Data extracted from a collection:

════════════════════

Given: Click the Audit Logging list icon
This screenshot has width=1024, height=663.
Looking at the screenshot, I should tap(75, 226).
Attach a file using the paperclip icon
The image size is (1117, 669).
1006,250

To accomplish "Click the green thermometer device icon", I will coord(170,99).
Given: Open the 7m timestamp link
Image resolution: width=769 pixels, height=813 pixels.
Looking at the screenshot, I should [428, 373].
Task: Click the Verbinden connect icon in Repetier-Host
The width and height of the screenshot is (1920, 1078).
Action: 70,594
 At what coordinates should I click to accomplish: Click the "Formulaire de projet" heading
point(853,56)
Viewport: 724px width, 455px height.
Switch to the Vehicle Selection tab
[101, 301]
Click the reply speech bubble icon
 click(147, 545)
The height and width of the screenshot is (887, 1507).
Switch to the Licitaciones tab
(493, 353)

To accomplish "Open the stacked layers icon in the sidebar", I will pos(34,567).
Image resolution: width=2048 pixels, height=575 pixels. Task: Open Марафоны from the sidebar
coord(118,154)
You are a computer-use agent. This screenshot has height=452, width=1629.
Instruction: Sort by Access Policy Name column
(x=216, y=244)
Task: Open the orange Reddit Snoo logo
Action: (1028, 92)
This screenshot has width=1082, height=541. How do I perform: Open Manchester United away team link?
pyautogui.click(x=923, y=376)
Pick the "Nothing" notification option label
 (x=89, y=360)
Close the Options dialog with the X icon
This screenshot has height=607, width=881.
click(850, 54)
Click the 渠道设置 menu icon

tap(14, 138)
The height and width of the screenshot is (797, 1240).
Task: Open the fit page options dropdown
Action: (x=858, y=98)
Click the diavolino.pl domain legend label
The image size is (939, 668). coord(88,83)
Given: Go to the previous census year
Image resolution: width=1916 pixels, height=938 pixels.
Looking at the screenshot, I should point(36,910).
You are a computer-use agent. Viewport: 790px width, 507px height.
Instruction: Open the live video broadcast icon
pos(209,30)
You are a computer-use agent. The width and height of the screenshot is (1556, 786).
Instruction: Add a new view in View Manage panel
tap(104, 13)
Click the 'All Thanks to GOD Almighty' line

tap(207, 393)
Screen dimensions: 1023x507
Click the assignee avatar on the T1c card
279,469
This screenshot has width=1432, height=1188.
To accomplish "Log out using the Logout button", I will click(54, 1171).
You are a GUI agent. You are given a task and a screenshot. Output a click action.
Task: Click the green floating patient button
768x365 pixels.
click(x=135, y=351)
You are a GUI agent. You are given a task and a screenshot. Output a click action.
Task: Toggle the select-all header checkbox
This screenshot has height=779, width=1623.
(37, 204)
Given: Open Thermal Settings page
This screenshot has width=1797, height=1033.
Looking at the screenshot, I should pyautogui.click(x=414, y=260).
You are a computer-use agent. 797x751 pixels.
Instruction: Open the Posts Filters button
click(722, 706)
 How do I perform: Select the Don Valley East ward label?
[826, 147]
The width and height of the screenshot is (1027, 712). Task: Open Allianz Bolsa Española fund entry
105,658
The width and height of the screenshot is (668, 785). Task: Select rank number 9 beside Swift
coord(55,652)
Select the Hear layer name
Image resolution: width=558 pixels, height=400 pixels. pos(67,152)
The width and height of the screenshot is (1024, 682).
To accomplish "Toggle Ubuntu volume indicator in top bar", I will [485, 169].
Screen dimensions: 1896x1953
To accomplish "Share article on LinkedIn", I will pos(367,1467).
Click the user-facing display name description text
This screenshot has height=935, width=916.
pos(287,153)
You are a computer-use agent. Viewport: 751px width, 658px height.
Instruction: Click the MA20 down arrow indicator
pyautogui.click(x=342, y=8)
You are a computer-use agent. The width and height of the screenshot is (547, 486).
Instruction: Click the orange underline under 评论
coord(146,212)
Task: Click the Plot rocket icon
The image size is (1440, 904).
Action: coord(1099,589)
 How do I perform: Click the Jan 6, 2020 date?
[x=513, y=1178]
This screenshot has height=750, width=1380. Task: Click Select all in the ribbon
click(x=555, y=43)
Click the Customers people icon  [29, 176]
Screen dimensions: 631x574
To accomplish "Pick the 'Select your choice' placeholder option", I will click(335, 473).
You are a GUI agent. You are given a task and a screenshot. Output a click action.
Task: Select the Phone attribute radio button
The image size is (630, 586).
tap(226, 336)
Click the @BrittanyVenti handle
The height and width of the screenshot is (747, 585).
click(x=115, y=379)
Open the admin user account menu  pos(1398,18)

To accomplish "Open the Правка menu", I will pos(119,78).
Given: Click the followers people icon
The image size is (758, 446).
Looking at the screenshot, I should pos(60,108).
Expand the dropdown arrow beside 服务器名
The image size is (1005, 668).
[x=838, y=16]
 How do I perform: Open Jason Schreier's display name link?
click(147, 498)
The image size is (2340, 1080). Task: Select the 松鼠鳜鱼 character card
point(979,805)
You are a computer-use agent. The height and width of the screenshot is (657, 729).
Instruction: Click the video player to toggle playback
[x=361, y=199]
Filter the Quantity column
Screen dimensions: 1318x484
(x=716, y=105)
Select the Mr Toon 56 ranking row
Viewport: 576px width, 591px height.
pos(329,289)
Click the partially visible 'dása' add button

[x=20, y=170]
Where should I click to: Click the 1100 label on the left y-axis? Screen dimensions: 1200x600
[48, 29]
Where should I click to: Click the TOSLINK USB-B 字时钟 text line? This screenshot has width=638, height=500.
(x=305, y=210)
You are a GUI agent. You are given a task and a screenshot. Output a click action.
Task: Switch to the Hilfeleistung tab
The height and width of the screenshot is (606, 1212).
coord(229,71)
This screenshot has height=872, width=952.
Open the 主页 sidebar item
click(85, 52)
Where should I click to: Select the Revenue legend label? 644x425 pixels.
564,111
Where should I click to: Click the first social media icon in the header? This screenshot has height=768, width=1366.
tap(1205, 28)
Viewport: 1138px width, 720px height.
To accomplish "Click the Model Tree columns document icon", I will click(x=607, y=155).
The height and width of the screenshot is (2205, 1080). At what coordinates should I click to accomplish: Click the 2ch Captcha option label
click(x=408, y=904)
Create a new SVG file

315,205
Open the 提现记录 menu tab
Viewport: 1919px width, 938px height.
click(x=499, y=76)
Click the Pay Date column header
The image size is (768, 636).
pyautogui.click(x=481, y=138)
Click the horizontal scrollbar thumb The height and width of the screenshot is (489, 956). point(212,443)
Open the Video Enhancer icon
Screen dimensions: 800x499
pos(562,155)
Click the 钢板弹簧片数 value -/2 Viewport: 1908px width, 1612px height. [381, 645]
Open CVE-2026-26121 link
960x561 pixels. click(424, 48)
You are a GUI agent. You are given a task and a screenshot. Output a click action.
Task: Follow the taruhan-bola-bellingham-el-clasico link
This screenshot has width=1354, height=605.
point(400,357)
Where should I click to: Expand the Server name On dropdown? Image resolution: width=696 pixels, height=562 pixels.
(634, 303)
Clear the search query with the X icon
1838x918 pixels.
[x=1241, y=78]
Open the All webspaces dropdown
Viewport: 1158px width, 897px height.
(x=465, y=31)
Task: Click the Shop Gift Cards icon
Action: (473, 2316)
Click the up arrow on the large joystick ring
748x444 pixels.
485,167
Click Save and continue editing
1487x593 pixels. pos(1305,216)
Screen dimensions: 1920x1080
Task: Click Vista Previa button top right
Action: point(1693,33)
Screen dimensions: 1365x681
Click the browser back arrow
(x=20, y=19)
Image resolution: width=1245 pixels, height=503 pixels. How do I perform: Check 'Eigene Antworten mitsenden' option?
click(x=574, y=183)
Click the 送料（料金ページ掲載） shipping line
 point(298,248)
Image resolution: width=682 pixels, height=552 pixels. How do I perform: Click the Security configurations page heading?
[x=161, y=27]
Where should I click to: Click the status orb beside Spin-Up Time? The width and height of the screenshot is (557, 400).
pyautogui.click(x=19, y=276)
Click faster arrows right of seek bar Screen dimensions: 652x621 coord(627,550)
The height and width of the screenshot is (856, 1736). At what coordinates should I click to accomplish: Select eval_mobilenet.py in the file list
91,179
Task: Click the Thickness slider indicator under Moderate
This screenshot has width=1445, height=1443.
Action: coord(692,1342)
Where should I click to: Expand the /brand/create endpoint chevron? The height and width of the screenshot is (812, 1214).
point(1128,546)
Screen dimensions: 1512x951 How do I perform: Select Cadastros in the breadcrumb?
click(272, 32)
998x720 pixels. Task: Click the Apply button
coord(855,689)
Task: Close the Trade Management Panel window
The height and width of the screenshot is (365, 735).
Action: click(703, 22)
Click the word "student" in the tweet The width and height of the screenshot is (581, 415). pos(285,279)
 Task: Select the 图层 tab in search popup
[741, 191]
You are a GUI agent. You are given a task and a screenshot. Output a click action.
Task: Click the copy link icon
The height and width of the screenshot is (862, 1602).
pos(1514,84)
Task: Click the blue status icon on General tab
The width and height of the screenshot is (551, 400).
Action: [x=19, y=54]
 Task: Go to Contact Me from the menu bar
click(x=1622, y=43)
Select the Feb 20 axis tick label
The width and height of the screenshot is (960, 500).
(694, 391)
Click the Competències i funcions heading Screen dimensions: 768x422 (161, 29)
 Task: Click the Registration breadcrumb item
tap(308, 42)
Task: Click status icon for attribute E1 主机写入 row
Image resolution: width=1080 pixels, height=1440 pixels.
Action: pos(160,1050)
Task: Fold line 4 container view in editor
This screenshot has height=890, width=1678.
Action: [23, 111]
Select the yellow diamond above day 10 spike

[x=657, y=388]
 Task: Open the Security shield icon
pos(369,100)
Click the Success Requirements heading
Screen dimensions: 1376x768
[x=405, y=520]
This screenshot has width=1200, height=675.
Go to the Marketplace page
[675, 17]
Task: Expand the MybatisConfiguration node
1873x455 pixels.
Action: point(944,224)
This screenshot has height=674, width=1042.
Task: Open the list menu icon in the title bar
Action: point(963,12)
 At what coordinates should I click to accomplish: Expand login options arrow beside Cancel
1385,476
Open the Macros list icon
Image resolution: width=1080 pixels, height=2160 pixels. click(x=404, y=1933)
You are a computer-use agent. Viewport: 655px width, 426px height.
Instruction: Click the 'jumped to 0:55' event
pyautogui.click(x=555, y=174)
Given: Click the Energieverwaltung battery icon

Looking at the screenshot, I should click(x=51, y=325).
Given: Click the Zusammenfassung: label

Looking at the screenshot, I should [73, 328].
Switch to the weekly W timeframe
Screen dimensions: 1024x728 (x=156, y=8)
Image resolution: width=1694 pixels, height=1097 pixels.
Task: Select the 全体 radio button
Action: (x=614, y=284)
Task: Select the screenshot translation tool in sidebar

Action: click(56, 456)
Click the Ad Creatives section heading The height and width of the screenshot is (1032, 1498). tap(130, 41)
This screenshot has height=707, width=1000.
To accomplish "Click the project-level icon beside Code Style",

════════════════════

## Work request
From the records above, pull every line that carries the word "people".

## Solution for this exercise
Click the Customers people icon  [29, 176]
Given: Click the followers people icon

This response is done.